Bottom Line: You Can Freeze Ziti
As long as you’re following the rules of thumb for freezing, most things are pretty freezable. You’ll find special recipes online for doubling your meals by freezing a batch. Companies even make unique dishes for freezing soups or liquids.
Ziti is a terrific meal to make ahead of time and freeze extra portions. Remember to follow the rules of thumb above to ensure that you aren’t losing too much moisture or changing the texture too drastically.
How To Freeze Ziti
Food safety is essential, and the taste and texture of your ziti are important, too. The way you freeze your baked ziti will make all the difference in both.
To freeze ziti, cook as normal, let it cool, and then place it in an airtight container with a lid or sealable lock. Then, you can place it in your freezer for up to two months. Additionally, you can freeze it without cooking it first, as well.
Many casserole dishes come with an airtight lid to easily store your food in the fridge or freezer. The most important tip here is to let everything cool down thoroughly so that there’s no freezer burn when you open it back up. When you let the steaming hot food bubble under an airtight lid, condensation will cover the top layer and eventually freeze, creating freezer burn. This is not ideal for taste and texture!
You could also cook things separately and freeze them, or you can stop short of the final bake. Regardless of whether or not you combine all your ingredients and bake for an hour or two, as ziti typically calls for, you’re going to have to bake it again once it thaws.
I can’t tell you which process is better—that’s up to you! If you give the extra batch away to someone who needs a little extra love, you might consider baking it twice to save them some time. However, suppose you’re short on time during your pre-freeze process. In that case, it’s perfectly acceptable to freeze the prepared dish and bake it once you’ve removed it from the freezer later.
Additionally, you should always label your ziti before you put it in the freezer. You’d be surprised what baked ziti might look like if you put it in the freezer six months ago and forgot about it. You can either buy little labels to place on your containers or add the date with a sharpie.
Ziploc Bags Are Great for Freezing Ziti
You don’t need to buy the fanciest new freezer or dishes or an airtight sealer to get your ziti in the freezer. Instead, ziploc bags make for awesome and easy thawing, as this video explains:
Air-sealed containers work great, but freezer bags work just fine too. They help to prevent air exposure and keep your food easily storable.

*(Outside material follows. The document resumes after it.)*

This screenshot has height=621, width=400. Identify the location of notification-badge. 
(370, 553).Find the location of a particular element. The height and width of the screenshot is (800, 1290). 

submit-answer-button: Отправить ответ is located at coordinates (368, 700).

When you thaw your ziti out, remember to treat it like you would any other food. The freezing process inactivates the microbes living on the food, not kills them. You still need to follow best practices for food safety and make sure everything is thoroughly cooked. Thawing your ziti for a few hours before baking might help everything cook more evenly.

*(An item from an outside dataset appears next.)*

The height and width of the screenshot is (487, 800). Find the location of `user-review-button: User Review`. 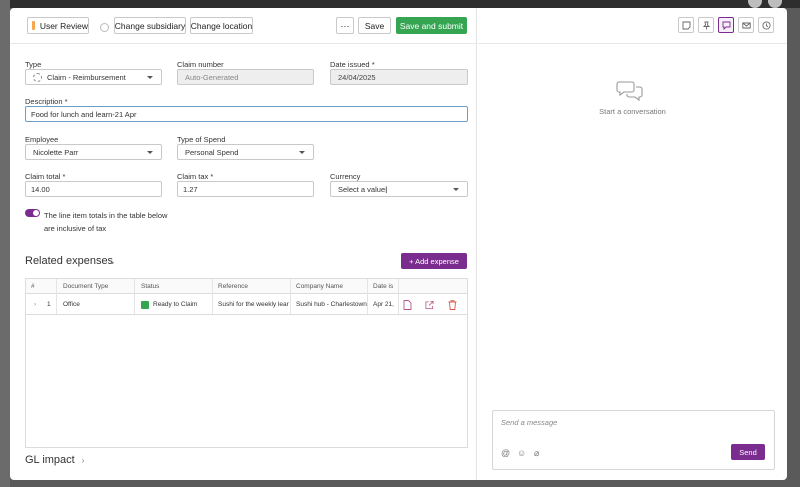

user-review-button: User Review is located at coordinates (58, 26). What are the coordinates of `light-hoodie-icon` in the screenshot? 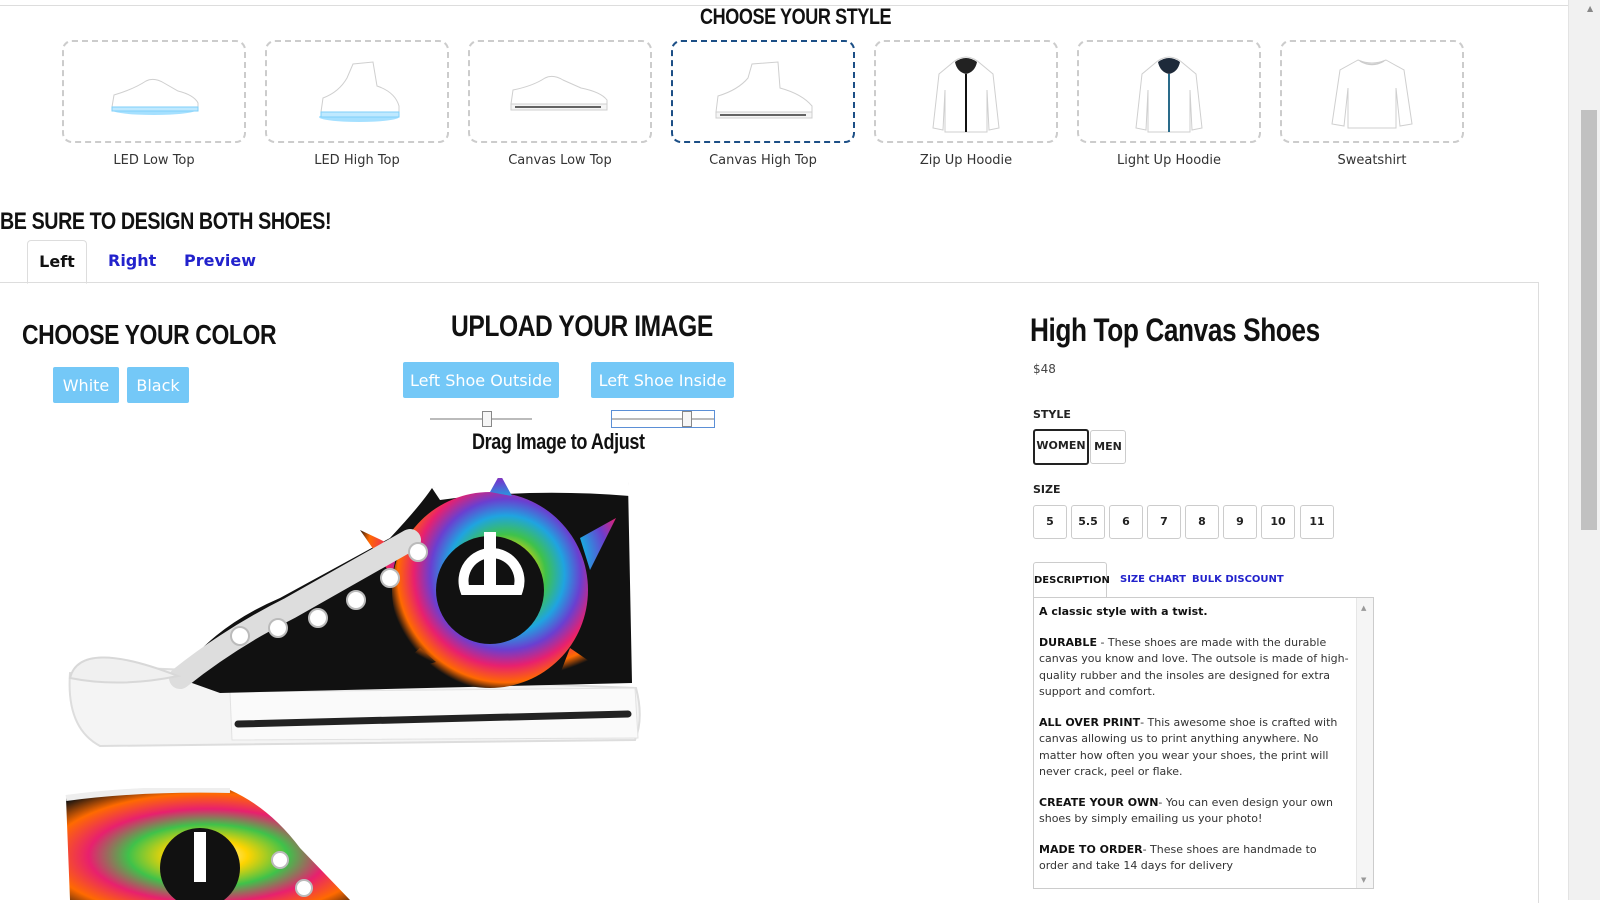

You Can Store Frozen Ziti Between 2 and 6 Months
Baked ziti is safe in the freezer for around two months before the taste and texture begin to be negatively affected. Your frozen ziti, however, will still be safe to eat up to the six-month mark. Just know that the longer your ziti is in the freezer, the more the quality or taste you are expecting might change.
For ziti, it’s always better to be safe than sorry. You’ll know that your ziti has gone wrong if there are any foul smells or things that don’t look right once you thaw it out. If you feel like you’re just being picky, consider how long you’ve had it in the freezer (this is why labels are essential!). If it has been more than two months, trust your gut and throw it out.
Can You Freeze Ziti – Summary
You can quickly freeze baked ziti if you have made too much or want to save it for later. Baked ziti also makes a great meal to give to someone who might not eat it right away but needs a home-cooked meal (those who have just suffered loss, had a baby, etc.).
Just make sure that you’re providing whoever you’re gifting the baked ziti with a well-sealed container to place in the freezer.